Triton was built in 1888, hull no. 287 at the John H. Dialogue shipyard in Camden, New Jersey. She was built for P. Dougherty & Company, a Baltimore-based towing firm, and named the Douglas H. Thomas after a prominent Baltimore banker with ties to local shipping. Her official U.S. number was 157229.

==Construction==
The Triton's hull was of riveted iron construction, with a long deckhouse topped by the pilot house. Her tonnage was 140.52 gross and 70.21 net. Her principal dimensions were: length 107 ft overall and 96.75 ft between perpendiculars; beam 20.6 ft, and hull depth 10.8 ft. She displaced 212 tons (216 Mtons) at a mean draft of 8 ft 10 in.

She was fitted with a dual-furnace coal-burning Scotch (fire tube) boiler, 11 ft long by 9 ft diameter, with 0.712 in thick boiler plating. The boiler was rated for up to 150 psi, but ordinary working pressure was 120 psi. Coal capacity was 43 tons, and she burned about two tons per 24 hours.

She was equipped with a 300 hp reversible triple expansion steam engine. Cylinder diameters were 13 in, 21 in, and 22 in, with a 24 in stroke.

==Navy service==
Triton spent her entire career operating from the Washington Navy Yard at Washington, D.C. She frequently steamed down the Potomac River to the naval reservation at Indian Head, Maryland; during 1900 alone, she recorded 198 round-trips between Washington and Indian Head.
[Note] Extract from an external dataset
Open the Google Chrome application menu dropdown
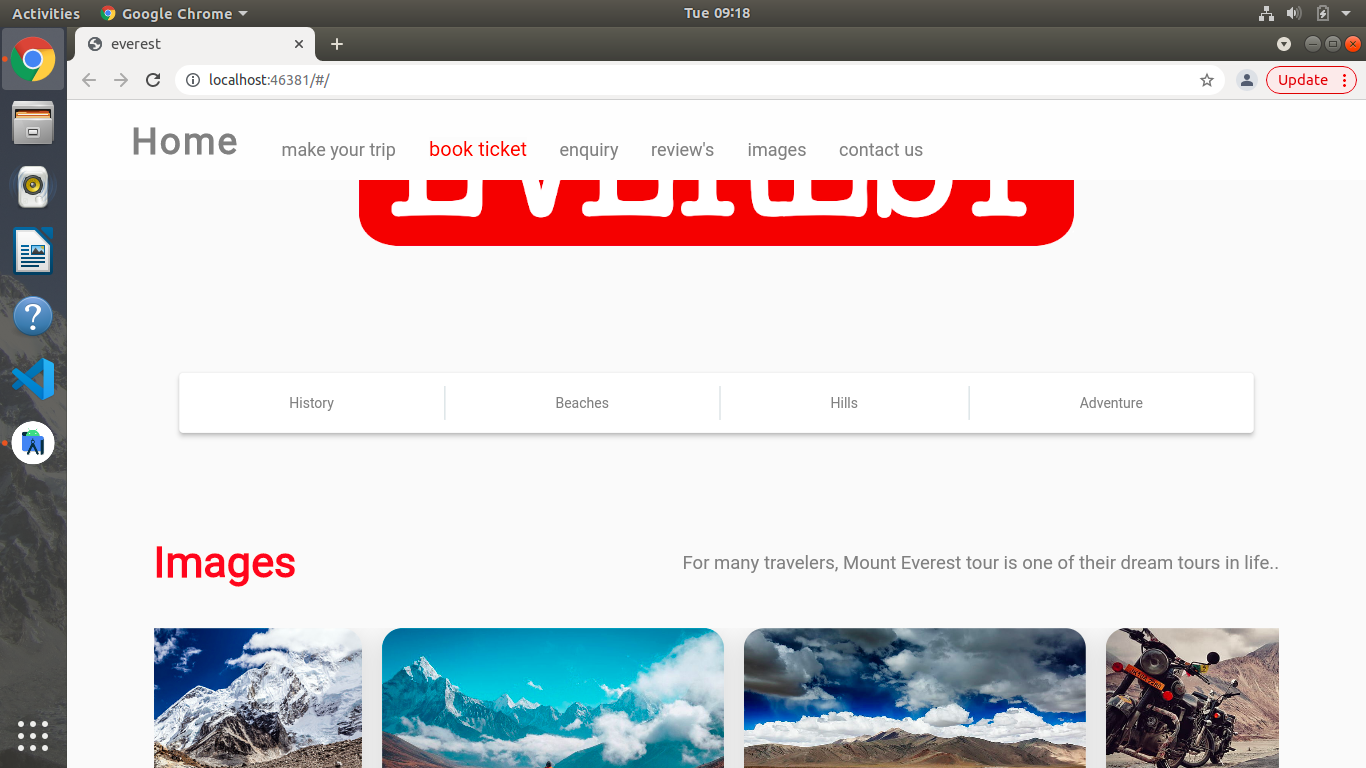 tap(173, 13)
During Tritons career, Indian Head was home first to the Naval Proving Grounds in the 1890s and then to the Naval Powder Factory during the first half of the 20th century; in all probability, Triton towed barges to Indian Head laden with materials to be used there in the testing of naval guns and in the production of gunpowder and explosives.

On 17 July 1921, the Navy changed Triton's designation to "YT-10" (yard tug) in accordance with the new system of alphanumeric hull designations adopted that day.

After 41 years of Navy service, the Triton was finally stricken from the Navy Directory on 19 May 1930, and sold on 15 September 1930.

==Subsequent history==
She was bought by a Boston-based towing firm in 1932 and named Melrose. Her steam propulsion system was replaced with a 640 hp diesel-electric system. She spent the next 13 years plying New England waters.

In 1945, she was acquired by the Steers Sand and Gravel Company, of New York, and named J Rich Steers, then renamed Gwendoline Steers in 1951. She was lost with all nine crew members on 30 December 1962, at the entrance to Huntington Bay (Long Island Sound), NY, during a brutal winter gale.